Google Flutter 2.10 intros stable support for Windows

With the latest Flutter update, Windows joins iOS and Android as Flutter targets for production-ready apps. MacOS and Linux desktop support are still in beta.

Flutter 2.10, the latest version of Google’s open source framework for building natively compiled apps from a single codebase, has introduced stable support for Windows.

With Flutter 2.10, developers no longer need to flip a flag to get the functionality to produce Windows apps on the stable channel of Flutter. This functionality is now enabled by default. Microsoft’s signature operating platform thus gets production-ready release support in Flutter, alongside iOS and Android. MacOS and Linux desktop support are still in beta.

Flutter’s builders two years ago set out to expand Flutter from iOS and Android development to other platforms, including Windows and the web. Flutter-built Windows apps can talk Win32, COM, and Windows Runtime APIs, either through the Dart C interop layer or via a platform plugin written in C++.

Introduced February 3, Flutter 2.10 also provides integrations directly into Windows, including support for command-line arguments, accessibility, and globalised text entry. Flutter tool partners, meanwhile, have added Windows support via tools such as FlutterFlow, a low-code Flutter app design tool; MongoDB Realm, a local data store; and Syncfusion Flutter widgets.

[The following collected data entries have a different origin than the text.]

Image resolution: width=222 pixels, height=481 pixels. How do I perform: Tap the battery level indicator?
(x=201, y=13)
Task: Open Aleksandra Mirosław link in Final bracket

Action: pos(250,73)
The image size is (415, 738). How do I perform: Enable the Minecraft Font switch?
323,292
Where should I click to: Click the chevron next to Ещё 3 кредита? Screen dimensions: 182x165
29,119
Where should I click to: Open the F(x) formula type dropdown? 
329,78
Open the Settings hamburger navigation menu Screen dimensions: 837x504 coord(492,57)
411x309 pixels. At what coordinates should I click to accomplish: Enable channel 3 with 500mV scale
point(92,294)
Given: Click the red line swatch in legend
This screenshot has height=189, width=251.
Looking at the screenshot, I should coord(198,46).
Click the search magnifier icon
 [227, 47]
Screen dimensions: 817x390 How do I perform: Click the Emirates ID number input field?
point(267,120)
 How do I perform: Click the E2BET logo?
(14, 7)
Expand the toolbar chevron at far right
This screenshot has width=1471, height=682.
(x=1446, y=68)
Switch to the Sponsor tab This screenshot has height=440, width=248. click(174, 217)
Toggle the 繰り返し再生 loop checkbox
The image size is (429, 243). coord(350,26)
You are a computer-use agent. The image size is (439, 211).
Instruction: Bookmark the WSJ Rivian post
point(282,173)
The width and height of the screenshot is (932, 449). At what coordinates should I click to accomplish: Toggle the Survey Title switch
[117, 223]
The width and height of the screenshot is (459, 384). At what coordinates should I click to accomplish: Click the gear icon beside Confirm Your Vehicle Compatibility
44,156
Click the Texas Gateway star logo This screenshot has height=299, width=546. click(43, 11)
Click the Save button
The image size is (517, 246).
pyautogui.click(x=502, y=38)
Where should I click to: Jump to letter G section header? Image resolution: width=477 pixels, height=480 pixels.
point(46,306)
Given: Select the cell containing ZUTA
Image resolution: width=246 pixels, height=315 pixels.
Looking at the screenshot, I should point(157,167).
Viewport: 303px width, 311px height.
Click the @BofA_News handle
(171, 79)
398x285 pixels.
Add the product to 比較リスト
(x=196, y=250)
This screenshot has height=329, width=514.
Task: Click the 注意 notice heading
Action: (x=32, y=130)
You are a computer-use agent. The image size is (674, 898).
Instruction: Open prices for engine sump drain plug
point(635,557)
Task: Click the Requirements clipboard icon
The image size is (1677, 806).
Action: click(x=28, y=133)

Installation instructions for Flutter can be found at docs.flutter.dev. Other new features and improvements in Flutter 2.10 included smoother keyboard animations featured for iOS and the use of 64-bit iOS architectures to compress pointers to reduce memory usage.

To improve performance, initial support has been added for dirty region management, with partial repaints enabled on iOS/Metal.

With Flutter defaulting to the latest version of Android, for web and desktop apps, edge-scrolling for text selection has been introduced. When the selection moves outside of the text field, the field scrolls to view the scroll extent.

Flutter 2.10 begins a transition to Google’s Material 3 design system, which includes the ability to generate an entire color scheme from a single seed colour. A ThemeDatauseMaterial3 flag code switches components to the Material 3 look. There also are 1,028 new material icons.

Meanwhile, Flutter DevTools now has capabilities such as improved support for inspecting large lists and maps in the debugger variables pane. In addition, the Visual Studio Code extension for Flutter has been improved, with enhancements such as more color previews in code and a colour picker that updates code.